医療という昼夜を問わず求められる公共サービスを担う病院勤務の看護職員は全国で83万人。その勤務実態は総じて厳しい。
58万人の看護職が加入する日本看護協会が看護職個人を対象に2008年10月の勤務について実施した初の全国調査によると、8割の職員が3交代・2交代制などで何らかの夜勤を行っている。
業務の性格から夜勤交代勤務は不可欠ではあるが、拘束時間が長い2交代制の夜勤の場合、仮眠が「だいたい取れていた」職員は44%にすぎず、仮眠時間が設けられていないケースも少なくない。また、3交代勤務者の58%が勤務間隔6時間以下というシフトを経験。当直勤務者についても42%は当直明けが休日とならず、続けて勤務している。加えて、いわゆるサービス残業や持ち帰り仕事も多く見られる。

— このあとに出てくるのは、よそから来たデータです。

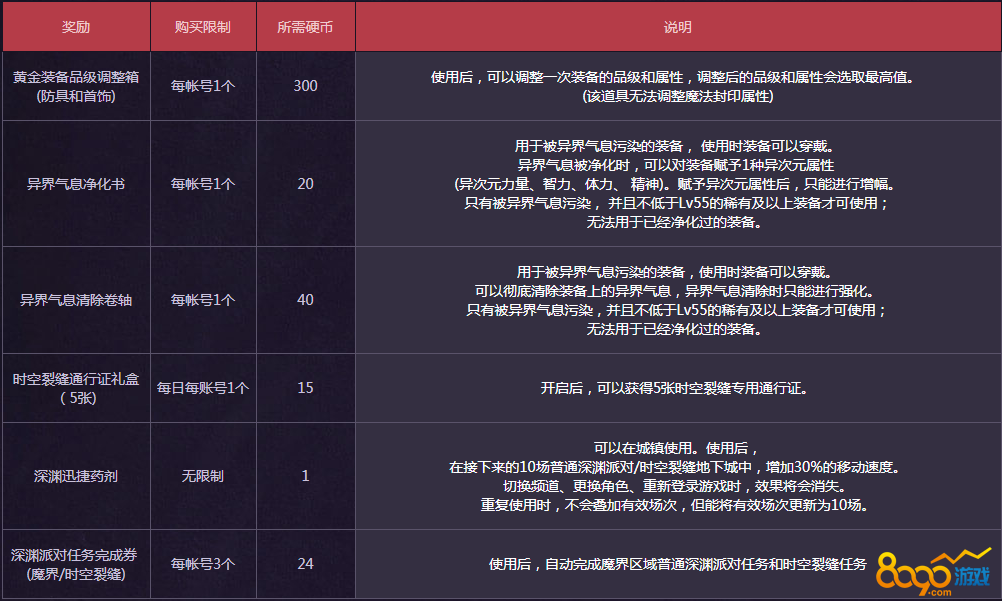This screenshot has height=601, width=1002.
Task: Click the 300 coin cost cell
Action: (305, 86)
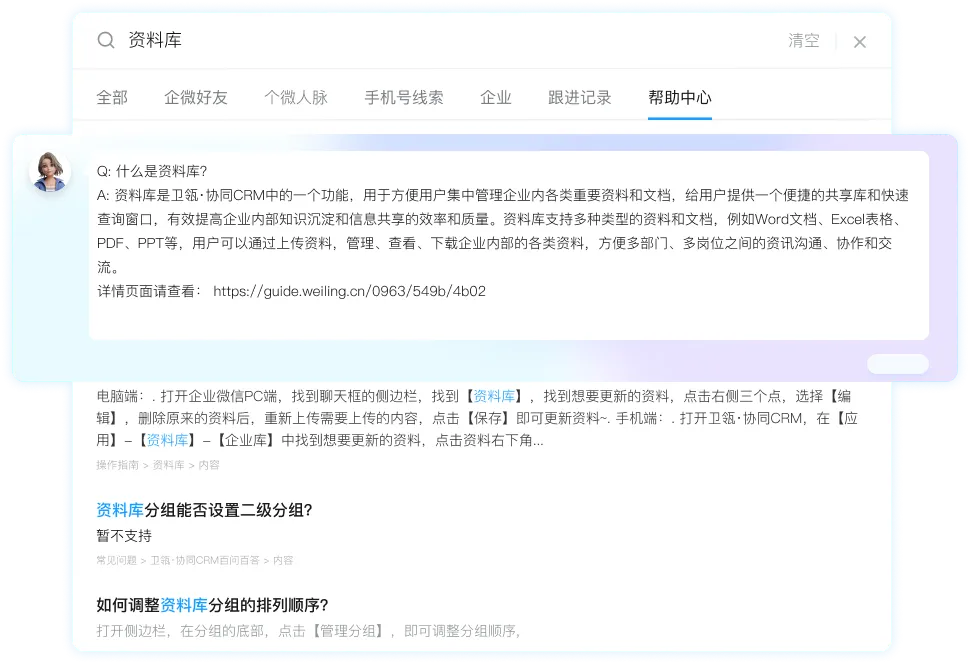This screenshot has width=970, height=666.
Task: Open the 跟进记录 tab
Action: (580, 97)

当然のことながら心身の疲れがたまる。時間外労働時間が多い20代について見ると、6割が「朝起きたとき、ぐったりした疲れを感じ」、35.5%が「へとへと」と答えている。「やる気が出ない」「ゆううつ」「いらいらする」もそれぞれ4割を超え、6人に1人は「物事に集中できない」状態であることを自覚している。
看護の担い手の健康と生活の維持・向上、ひいては安全・良質な医療・看護サービスの確保に向け、事態改善への取り組みが急がれる。